PROBLEMS AND TASKS:
a - In the Oklahoma basketball article, which team beat the Sooners in last season's NCAA tournament?
b - Please carry on the article about Oklahoma coach Lon Kruger from its last sentence.

EXTRACT TO READ:
>>>>

Oklahoma out to make Big 12, entire nation 'take notice'

Oklahoma out to make Big 12, entire nation 'take notice'

Published Oct. 28, 2014 10:04 a.m. ET

NORMAN, Okla. – On the surface, Lon Kruger may not be the world’s most charismatic dude. The fourth-year Oklahoma coach is not the type who’ll throw his suit jacket after a bad call. He doesn’t run his practices like a 62-year-old grizzled, crusty veteran who has been a head coach in college and the NBA for 31 of the past 32 seasons; instead, he runs them like an enthusiastic, incessantly positive young coach, with group huddles every few minutes or so -- quick, encouraging teaching moments before getting back to work.

He is a kind, smiling, understated Midwesterner who, on a recent afternoon in his office at the Lloyd Noble Center answered pretty much every one of my questions with a sports cliché: “There’s nothing like experience,” he said, speaking of how his team returns four of five starters from last season. “You always want to do more,” he told me about his disappointment at the Sooners’ loss to 12-seed North Dakota State in last season’s NCAA tournament. “You lose in the first round, the Sweet 16, the Elite Eight, it all hurts.”

<<<<

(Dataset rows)
>>>>

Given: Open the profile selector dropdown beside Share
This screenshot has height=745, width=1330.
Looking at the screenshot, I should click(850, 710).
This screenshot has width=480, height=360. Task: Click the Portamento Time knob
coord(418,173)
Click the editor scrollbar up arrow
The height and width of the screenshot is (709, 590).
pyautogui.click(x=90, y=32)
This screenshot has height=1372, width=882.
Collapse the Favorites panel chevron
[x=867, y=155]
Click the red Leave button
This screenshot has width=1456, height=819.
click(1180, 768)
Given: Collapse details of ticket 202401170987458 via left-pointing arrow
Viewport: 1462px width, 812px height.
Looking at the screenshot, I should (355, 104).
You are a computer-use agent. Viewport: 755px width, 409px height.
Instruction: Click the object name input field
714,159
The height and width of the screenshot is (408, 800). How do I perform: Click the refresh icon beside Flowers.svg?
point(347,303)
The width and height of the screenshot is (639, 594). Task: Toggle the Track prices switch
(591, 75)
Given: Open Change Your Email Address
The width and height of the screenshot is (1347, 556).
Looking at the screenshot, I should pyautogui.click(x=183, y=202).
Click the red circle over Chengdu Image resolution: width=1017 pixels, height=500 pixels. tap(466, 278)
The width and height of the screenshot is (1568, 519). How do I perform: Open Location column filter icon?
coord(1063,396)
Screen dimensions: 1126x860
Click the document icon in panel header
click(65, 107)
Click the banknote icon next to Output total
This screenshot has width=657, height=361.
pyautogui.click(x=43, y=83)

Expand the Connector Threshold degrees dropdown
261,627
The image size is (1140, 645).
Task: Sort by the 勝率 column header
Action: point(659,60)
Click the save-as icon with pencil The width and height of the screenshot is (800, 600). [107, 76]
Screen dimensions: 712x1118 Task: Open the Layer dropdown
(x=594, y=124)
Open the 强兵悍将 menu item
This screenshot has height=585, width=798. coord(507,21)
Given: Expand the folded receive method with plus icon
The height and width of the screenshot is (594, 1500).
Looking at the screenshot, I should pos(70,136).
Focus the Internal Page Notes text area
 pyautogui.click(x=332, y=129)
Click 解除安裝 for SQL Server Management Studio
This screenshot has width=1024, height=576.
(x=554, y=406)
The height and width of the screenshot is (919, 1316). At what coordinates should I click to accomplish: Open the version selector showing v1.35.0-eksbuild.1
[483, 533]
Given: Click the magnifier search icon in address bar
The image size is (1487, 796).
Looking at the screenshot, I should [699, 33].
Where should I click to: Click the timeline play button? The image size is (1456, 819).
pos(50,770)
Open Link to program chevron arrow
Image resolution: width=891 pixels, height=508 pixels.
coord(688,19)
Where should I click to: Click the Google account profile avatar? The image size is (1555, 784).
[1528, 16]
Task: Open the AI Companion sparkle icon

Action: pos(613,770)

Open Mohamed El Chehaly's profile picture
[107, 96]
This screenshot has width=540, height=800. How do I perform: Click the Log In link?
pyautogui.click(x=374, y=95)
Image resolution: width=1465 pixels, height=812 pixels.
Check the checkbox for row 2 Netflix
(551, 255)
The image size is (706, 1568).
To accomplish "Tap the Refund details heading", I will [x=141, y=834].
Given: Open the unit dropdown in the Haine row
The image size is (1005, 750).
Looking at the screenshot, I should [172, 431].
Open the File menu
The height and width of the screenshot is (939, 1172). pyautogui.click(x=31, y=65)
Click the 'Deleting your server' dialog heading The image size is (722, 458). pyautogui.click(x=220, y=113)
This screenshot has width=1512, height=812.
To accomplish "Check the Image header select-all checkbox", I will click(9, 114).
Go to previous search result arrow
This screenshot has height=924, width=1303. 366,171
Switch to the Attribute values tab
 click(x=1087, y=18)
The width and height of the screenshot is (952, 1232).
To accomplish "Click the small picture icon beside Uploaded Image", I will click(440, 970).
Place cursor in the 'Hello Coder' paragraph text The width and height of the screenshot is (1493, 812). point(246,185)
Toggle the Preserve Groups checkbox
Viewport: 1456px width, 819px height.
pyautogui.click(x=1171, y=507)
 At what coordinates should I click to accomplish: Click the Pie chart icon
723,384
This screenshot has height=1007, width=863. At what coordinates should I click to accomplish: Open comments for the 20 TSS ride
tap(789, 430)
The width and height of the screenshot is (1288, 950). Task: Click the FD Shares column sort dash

<<<<

RESPONSE LIST:
a - North Dakota State, a 12 seed.

b -
But stare past the surface of Lon Kruger and, just as with Oklahoma’s fly-under-the-radar basketball program, there’s more here than meets the eye. He’s a man who, after graduating from Kansas State as a two-time Big 8 player of the year, had a tryout with the Detroit Pistons, was drafted by two Major League Baseball teams and was invited to the Dallas Cowboys rookie camp. He’s a coach who might not garner the headlines but who among his contemporaries is universally respected. He’s a name that isn’t on the top of the tongue in “best coaches” arguments, but he has has 537 career wins – more than Bill Self, Tubby Smith, Tom Izzo and Billy Donovan – and has often done it at schools that weren’t in great spots when he arrived.

It’s a perfect match between a coach and a school, a place where the basketball program is forever overshadowed by football. I’m guessing that you wouldn’t have guessed Oklahoma ranks ninth nationally in NCAA tournament appearances since 1983, with 24 – tied with Michigan State, one more than UCLA.  This year’s team ought to make a serious run in a stacked Big 12 at ending Kansas’ 10-year streak of regular-season championships. It’s a program that, despite being a dark-horse Final Four team for lots of pundits this season, still has adopted a marketing slogan this season that seems as much directed to its own fans as to the bigger national landscape.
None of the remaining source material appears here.